On ne le répétera jamais assez : le manichéisme est l’un des grands travers de notre temps… Or, c’est avec brio que Colin Niel évite ici ce pénible écueil, en nous offrant un polar original, efficace et fort documenté (d’abord publié aux éditions du Rouergue en 2020, puis, cette année, au Livre de poche). L’intrigue ? Contentons-nous de l’esquisser, sans risquer de déflorer des rebondissements et un dénouement qui méritent assurément de n’être pas ‘‘divulgâchés’’, comme le disent, en bon français, les Québécois. Martin, garde au parc national des Pyrénées, est notamment chargé de la surveillance du dernier ours brun de la région. Las, les indices de présence brillent… par leur absence : des chasseurs auraient-ils tué le plantigrade ? Notre homme en est persuadé. Taciturne, quasi misanthrope, Martin est un peu plus qu’un sympathisant de l’activisme antichasse. Un jour, il découvre sur Facebook la photo d’une jeune femme posant à côté d’un lion mort, arc en main. Quelque chose sur ce cliché l’interpelle (nous ne dirons pas quoi…), et peu d’éléments trahissent l’identité de la Diane. Il décide de mener l’enquête, afin de livrer celle-ci en pâture aux réseaux sociaux – selon une méthode, hélas, bien connue aujourd’hui… Mais que s’est-il vraiment passé, quelques semaines plus tôt, sur le sol namibien où fut poursuivi ce fameux lion ? Tout l’art de Colin Niel (ingénieur des eaux et forêts, non chasseur, et auteur, entre autres, de Seules les bêtes – en 2017) est d’être parvenu, singulièrement par sa maîtrise de la construction narrative, à mettre au point une histoire qui bouleverse de fond en comble le rapport proie/ prédateur, que ce soit au cœur des montagnes françaises ou du désert du Kaokoland, en Namibie, ou que ce soit entre ses principaux personnages.
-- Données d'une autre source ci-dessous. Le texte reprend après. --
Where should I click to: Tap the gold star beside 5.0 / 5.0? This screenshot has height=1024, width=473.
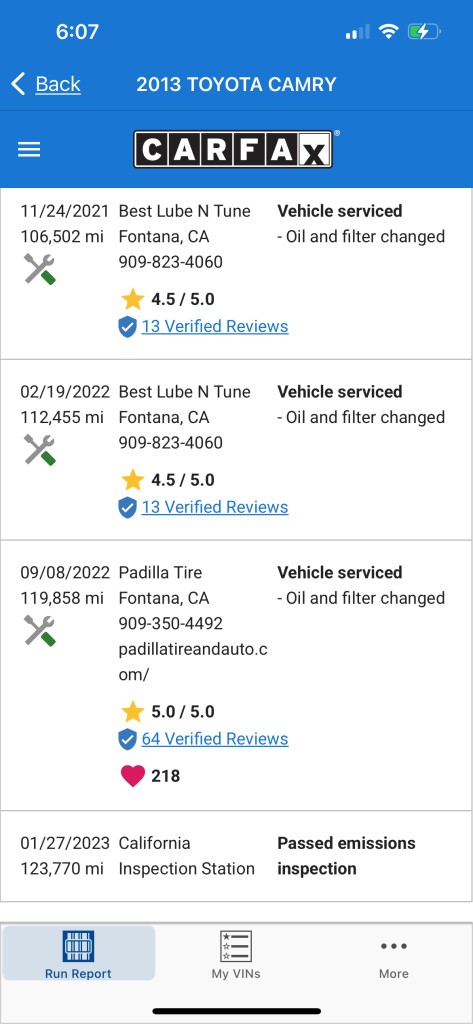click(133, 711)
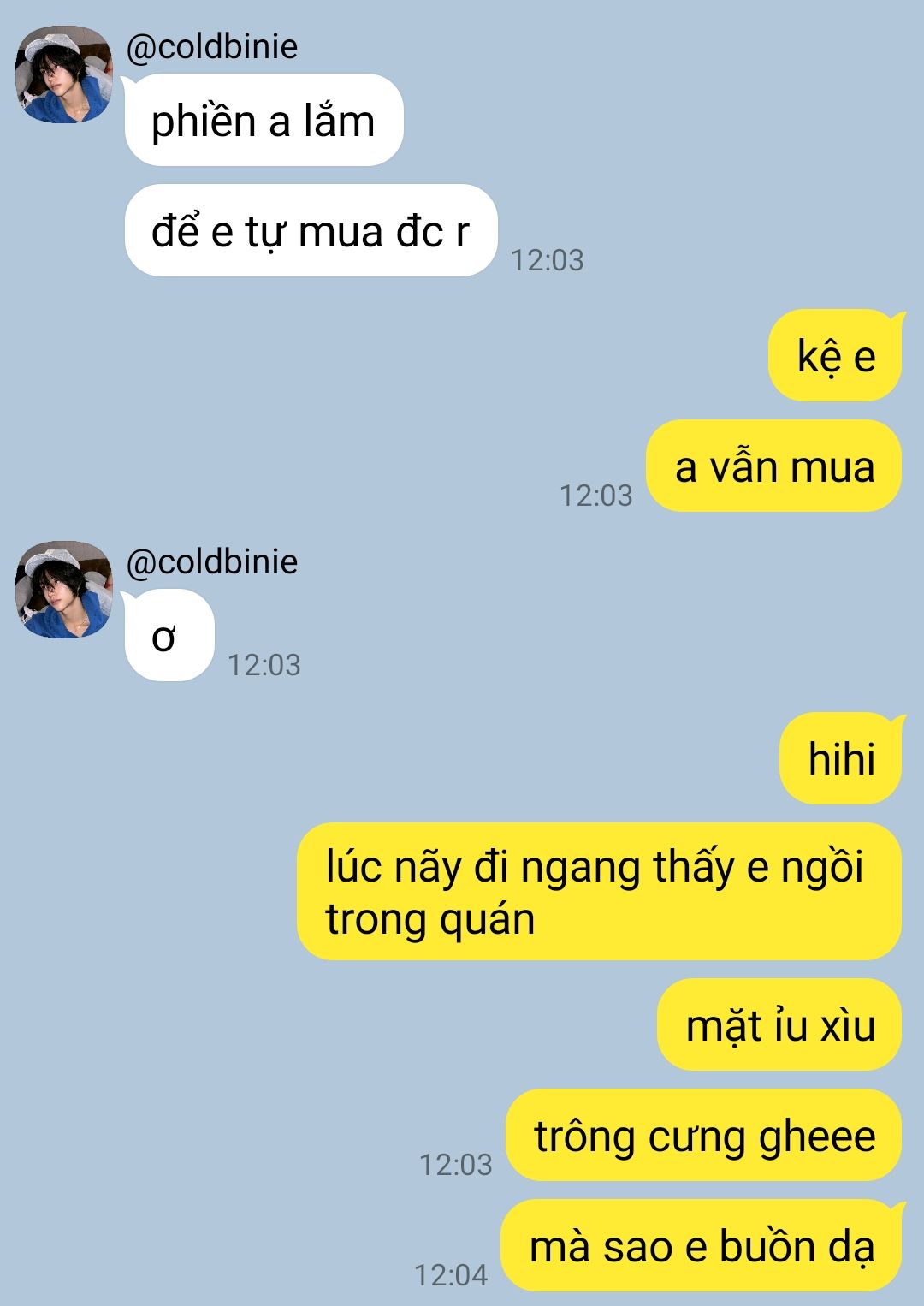Viewport: 924px width, 1306px height.
Task: Open the first @coldbinie username label
Action: (212, 46)
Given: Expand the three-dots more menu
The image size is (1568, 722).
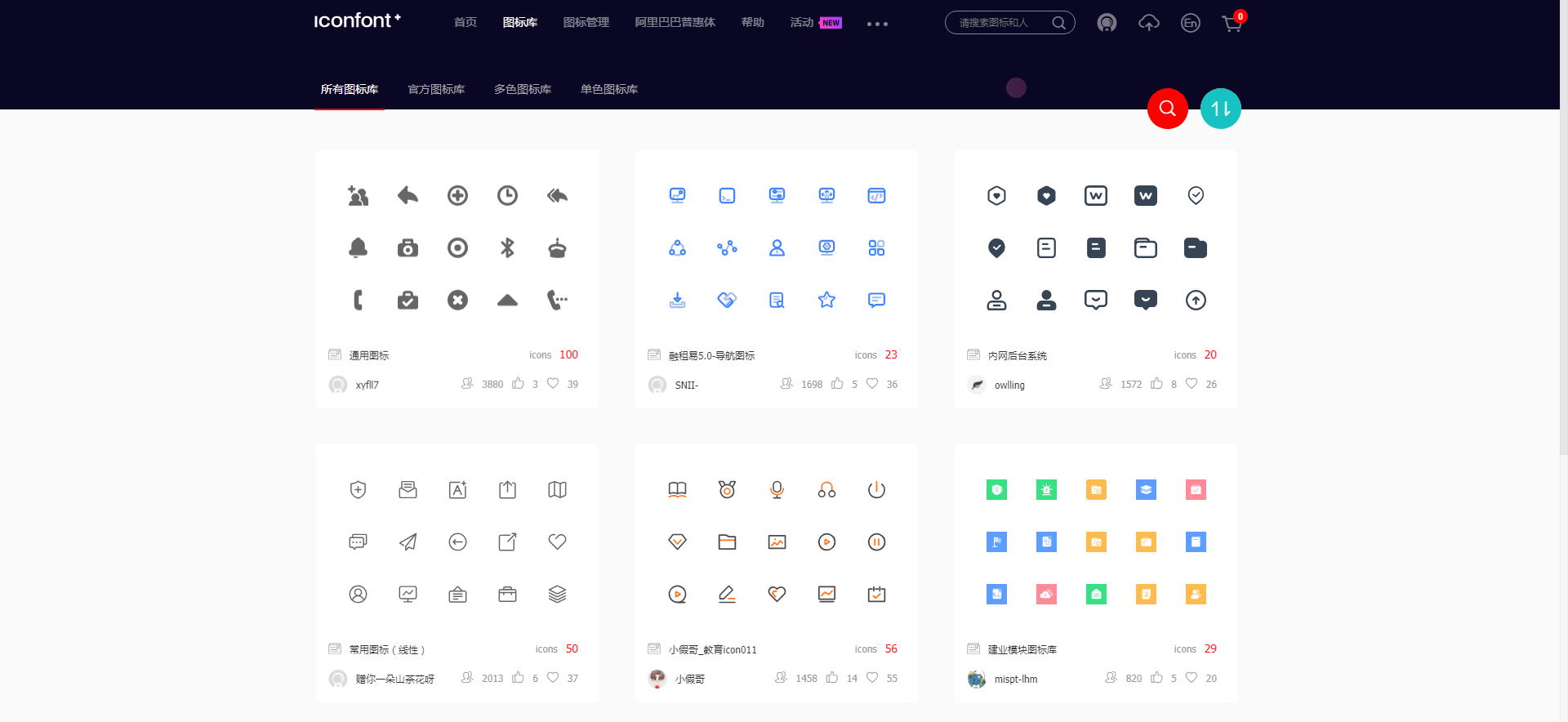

Les scènes de chasse sont d’une puissante intensité ; le suspense, à l’avenant. Loin, bien loin du roman ‘‘à thèse’’ que d’aucuns veulent y voir, Entre fauves dit beaucoup des représentations violemment contradictoires que nos contemporains entretiennent à l’égard de la sauvagerie, ici comme ailleurs ; mais il demeure, surtout, une œuvre absolument palpitante.

Le Livre de poche, 384 pages, 7,90 €.